Up Front and Personal

What if I’m the One Trampling?

by Dr. Mary Powell

Jesus says in the Bible, “Don’t throw your pearls before swine. They’ll trample them under their feet.” Meaning, not everyone can recognize the value of what is precious.   

Pearls are the tender parts of us — our faith, our feelings, our truths, our vulnerability. And swine, in this metaphor, are those who cannot see that value and may treat it carelessly or even crush it. Jesus was warning us not to offer what is sacred to people who are unable, or unwilling, to receive it with care. That always struck me. I have thought to myself, “I’ve really thrown my pearls before some people. Narcissistic people. Toxic people. I’ve thrown my feelings and vulnerability out there, and they’ve been used against me.”

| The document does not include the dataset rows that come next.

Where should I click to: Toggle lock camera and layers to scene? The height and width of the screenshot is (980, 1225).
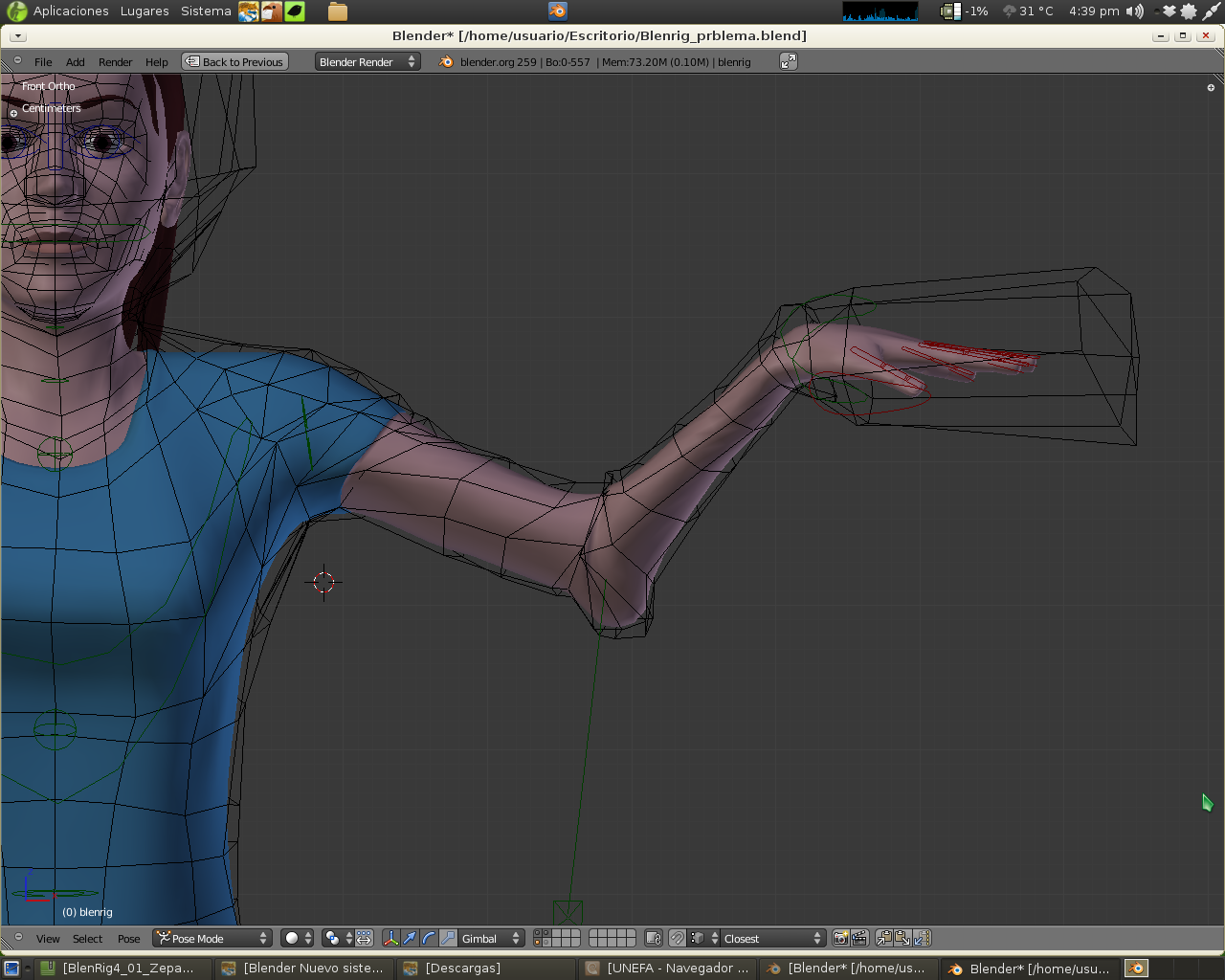click(x=654, y=938)
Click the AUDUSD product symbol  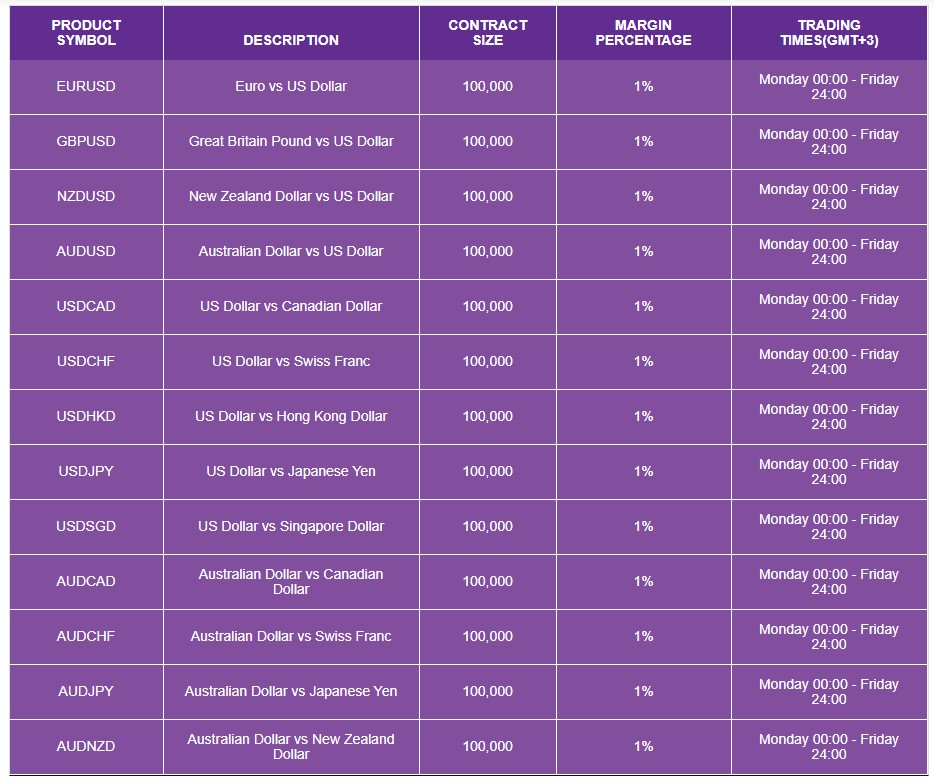[86, 251]
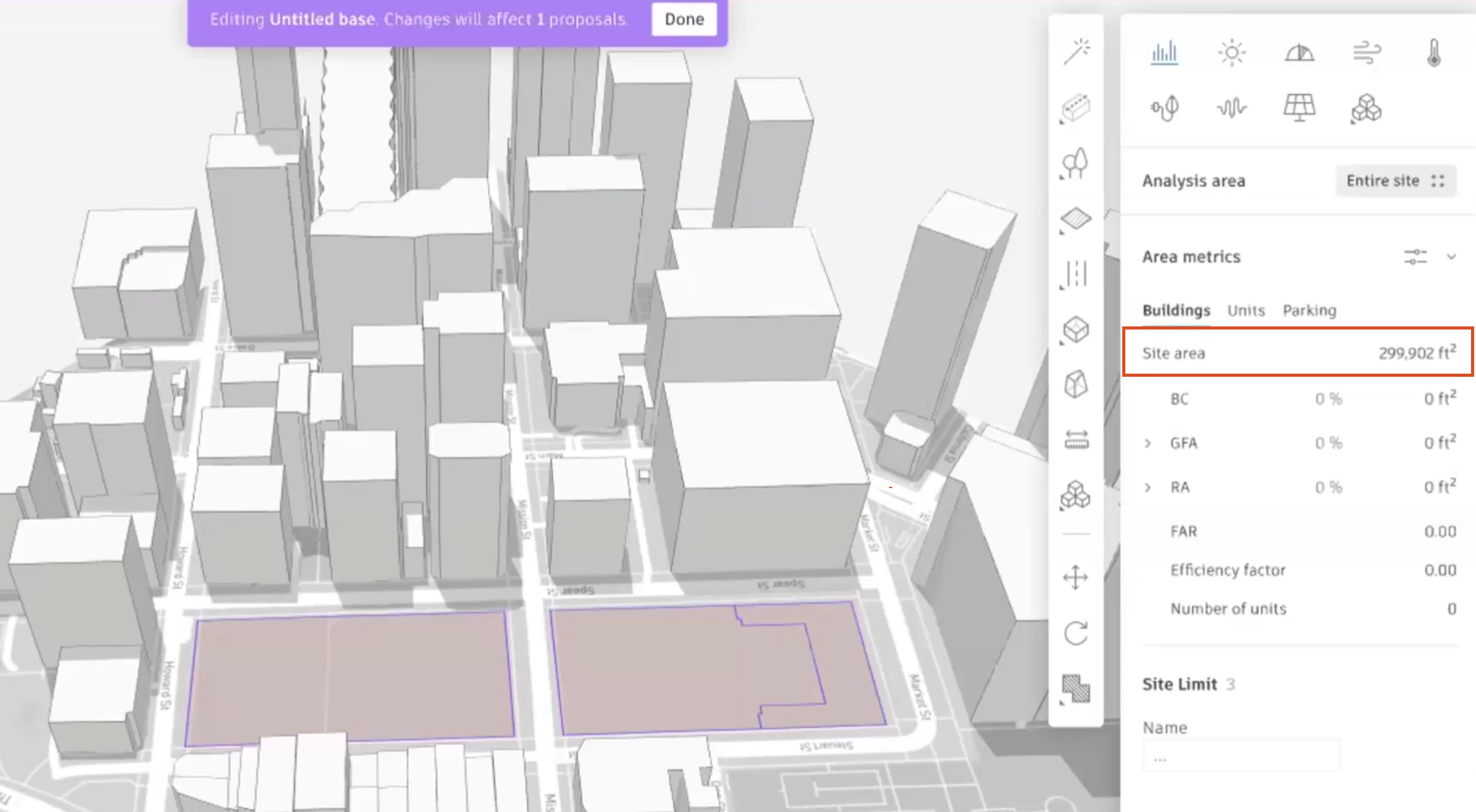
Task: Expand the RA metrics row
Action: click(1149, 487)
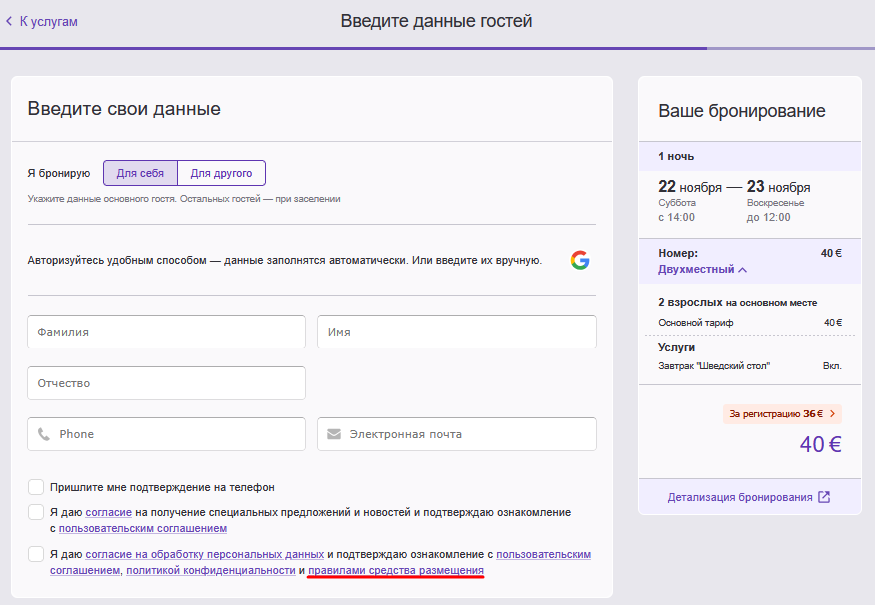Image resolution: width=875 pixels, height=605 pixels.
Task: Tick the personal data processing consent checkbox
Action: (x=36, y=554)
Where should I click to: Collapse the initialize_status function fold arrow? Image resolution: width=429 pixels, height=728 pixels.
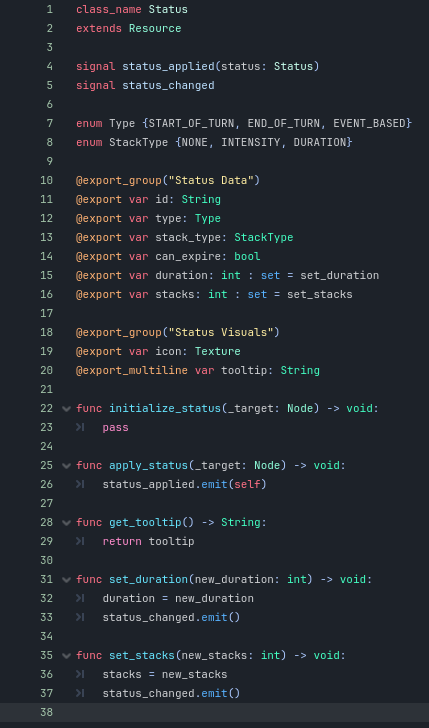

I think about people I know, personally and as patients, who are vulnerable because they’re growing. Especially children. They’ve thrown their pearls before swine who have trampled on them through bullying and other forms of cruelty. I hope they grow stronger. However, we must be careful. 

We unintentionally blame the child when we say, “You need to stick up for yourself,” or tell them what they need to change so they won’t get bullied. As if the solution is for the wounded one to toughen up instead of intervening with the bullies themselves, which we can do, and should.

I decided I wanted to write an article based on Jesus’ quote because it had always stayed with me. The idea suddenly came to me to flip it around: Have I ever been the swine? Have I ever trampled on other people’s pearls?

Perhaps not as severely as some, but yes, I have. We all have. And part of reconciliation, part of being Christian, is admitting that. When Jesus says those words, the focus feels like it’s on us being hurt.

But how have I been the one who hurt someone else?

I bullied people as a teenager. I’ve taken things from people emotionally as a young adult. I’ve been insensitive. Interrupting. Attacking. I’m not proud of it. It wasn’t usually intentional. But that doesn’t mean it didn’t land.

Now, in middle adulthood, I see more clearly that sometimes it was more me than them. Taking responsibility is something that comes with maturity and psychological growth.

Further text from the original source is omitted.